From mboxrd@z Thu Jan  1 00:00:00 1970
Return-Path: <linux-kernel-owner@vger.kernel.org>
Received: (majordomo@vger.kernel.org) by vger.kernel.org via listexpand
	id S1753801Ab2B0C5K (ORCPT <rfc822;w@1wt.eu>);
	Sun, 26 Feb 2012 21:57:10 -0500
Received: from oproxy6-pub.bluehost.com ([67.222.54.6]:38277 "HELO
	oproxy6-pub.bluehost.com" rhost-flags-OK-OK-OK-OK) by vger.kernel.org
	with SMTP id S1753546Ab2B0C5I (ORCPT
	<rfc822;linux-kernel@vger.kernel.org>);
	Sun, 26 Feb 2012 21:57:08 -0500
Message-ID: <4F4AF106.5050001@xenotime.net>
Date: Sun, 26 Feb 2012 18:57:10 -0800
From: Randy Dunlap <rdunlap@xenotime.net>
User-Agent: Mozilla/5.0 (X11; U; Linux x86_64; en-US; rv:1.9.2.15) Gecko/20110323 Thunderbird/3.1.9
MIME-Version: 1.0
To: David Howells <dhowells@redhat.com>
CC: linux-fsdevel@vger.kernel.org, viro@ZenIV.linux.org.uk,
        valerie.aurora@gmail.com, linux-kernel@vger.kernel.org
Subject: Re: [PATCH 18/73] union-mount: Union mounts documentation [ver #2]
References: <20120221175721.25235.8901.stgit@warthog.procyon.org.uk> <20120221175947.25235.58759.stgit@warthog.procyon.org.uk>
In-Reply-To: <20120221175947.25235.58759.stgit@warthog.procyon.org.uk>
Content-Type: text/plain; charset=ISO-8859-1
Content-Transfer-Encoding: 7bit
X-Identified-User: {1807:box742.bluehost.com:xenotime:xenotime.net} {sentby:smtp auth 50.53.38.135 authed with rdunlap@xenotime.net}
Sender: linux-kernel-owner@vger.kernel.org
List-ID: <linux-kernel.vger.kernel.org>
X-Mailing-List: linux-kernel@vger.kernel.org

On 02/21/2012 09:59 AM, David Howells wrote:

> From: Valerie Aurora <vaurora@redhat.com>
> 
> Document design and implementation of union mounts (a.k.a. writable overlays).

| Data listing |
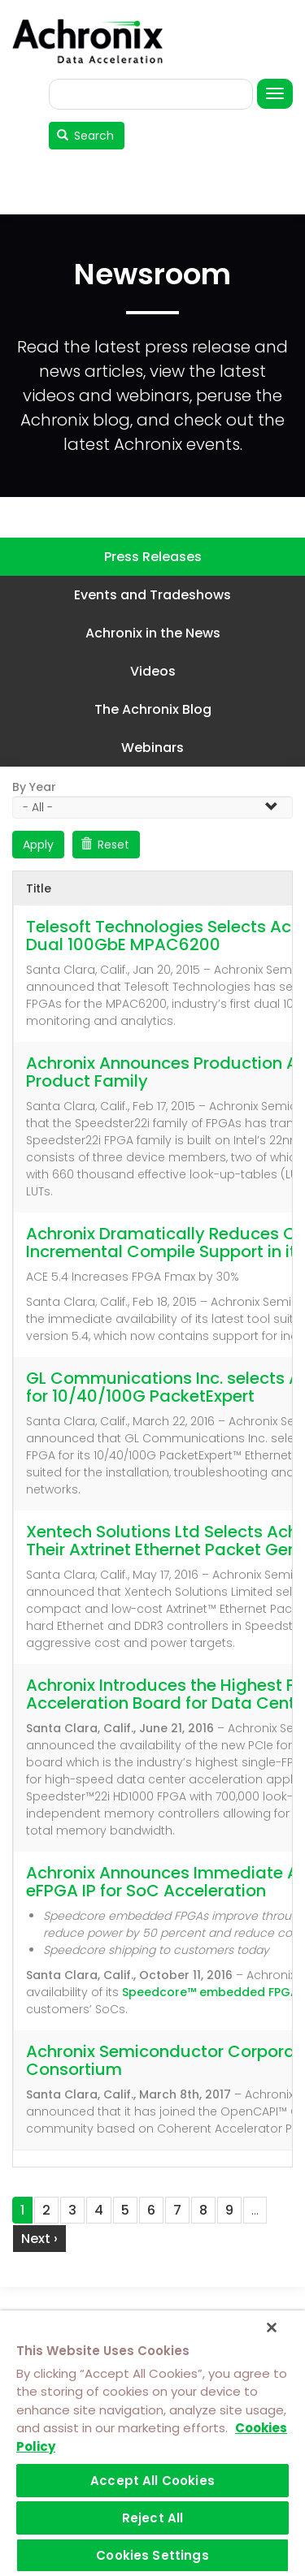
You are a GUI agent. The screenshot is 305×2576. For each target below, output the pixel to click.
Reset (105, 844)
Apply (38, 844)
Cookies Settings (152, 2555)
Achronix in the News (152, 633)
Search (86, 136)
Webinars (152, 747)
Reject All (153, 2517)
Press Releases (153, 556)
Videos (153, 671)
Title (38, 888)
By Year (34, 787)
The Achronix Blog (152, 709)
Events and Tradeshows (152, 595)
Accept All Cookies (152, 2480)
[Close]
* * *
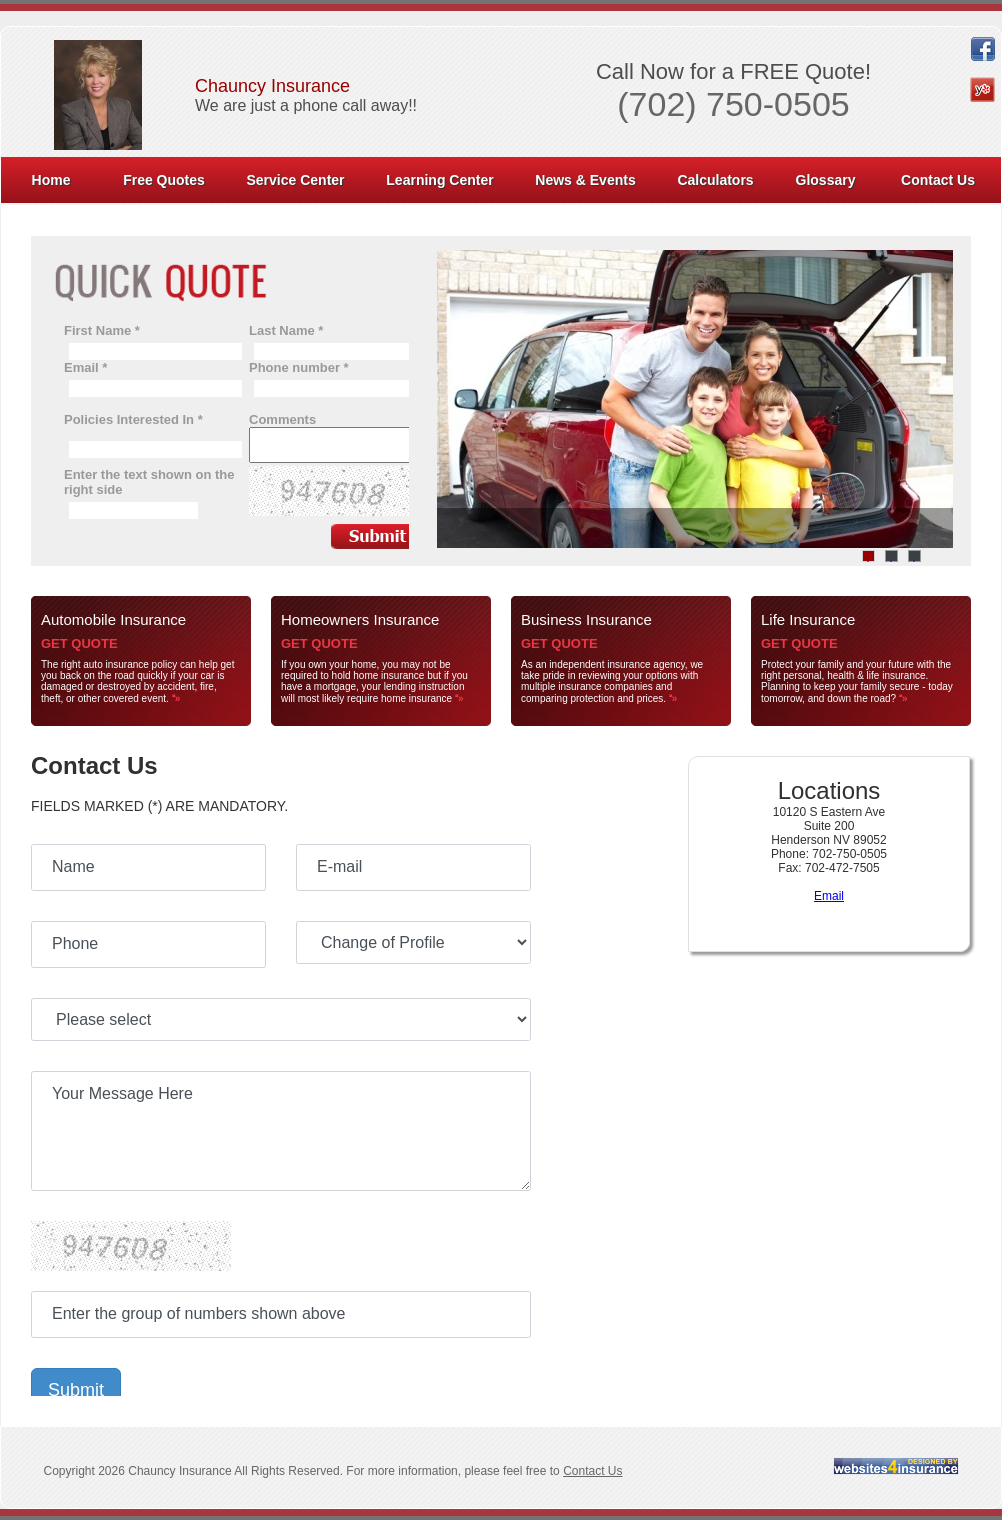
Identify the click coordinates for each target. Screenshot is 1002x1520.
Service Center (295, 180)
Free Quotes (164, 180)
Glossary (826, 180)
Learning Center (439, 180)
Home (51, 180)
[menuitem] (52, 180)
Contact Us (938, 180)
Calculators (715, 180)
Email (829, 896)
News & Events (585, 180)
* * *
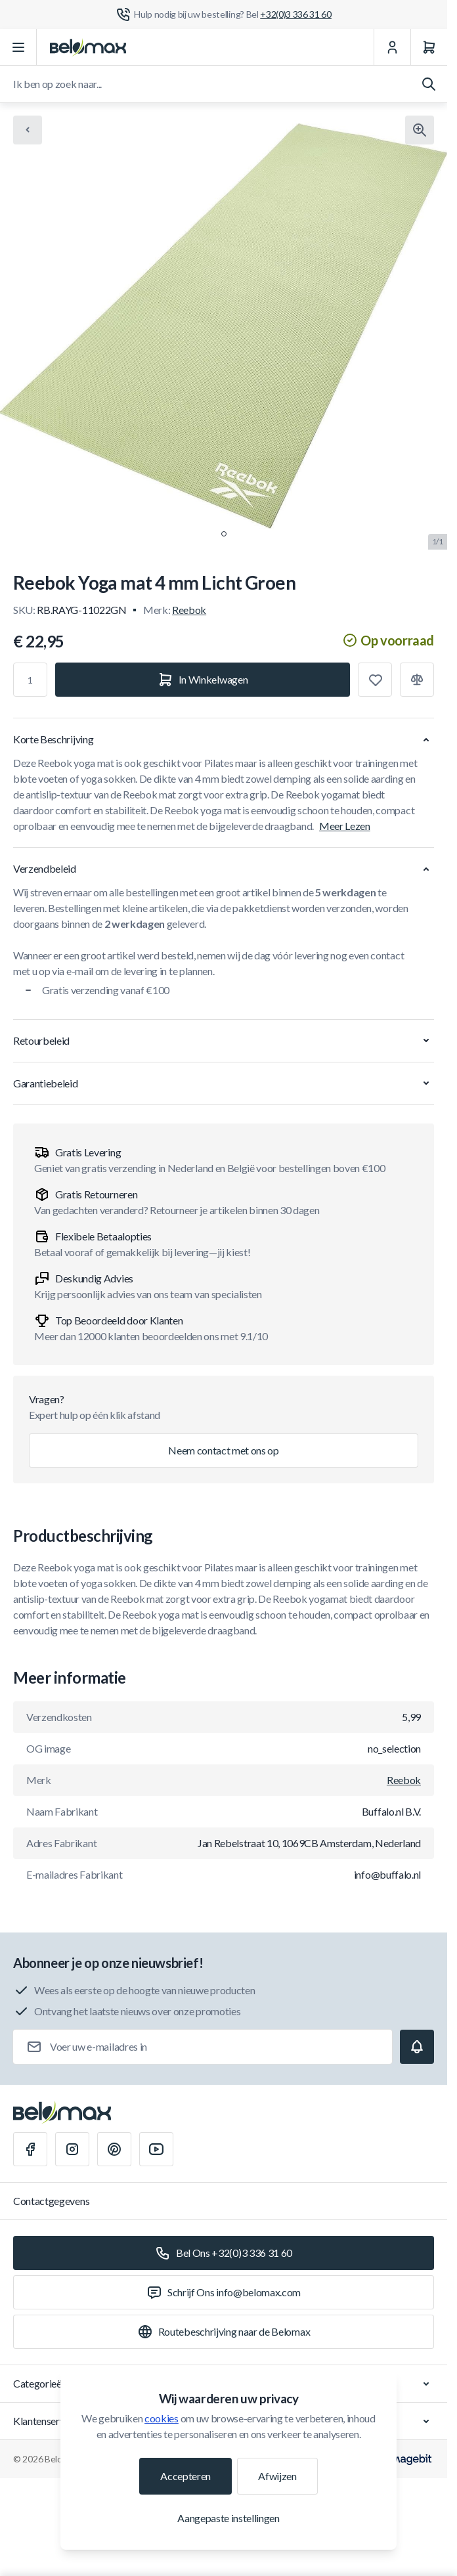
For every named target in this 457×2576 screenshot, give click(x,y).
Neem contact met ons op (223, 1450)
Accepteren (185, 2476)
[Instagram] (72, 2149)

| Requests |
a) From the union mounts email, print the passage from "On 02/21/2012 09:59" to "(a.k.a. writable overlays).".
b) Translate this sentence from the union mounts email into Spanish: "Document design and implementation of union mounts (a.k.a. writable overlays)."

| Outputs in order |
a)
On 02/21/2012 09:59 AM, David Howells wrote:

> From: Valerie Aurora <vaurora@redhat.com>
> 
> Document design and implementation of union mounts (a.k.a. writable overlays).

b) Documentar el diseño y la implementación de los montajes de unión (también conocidos como superposiciones escribibles).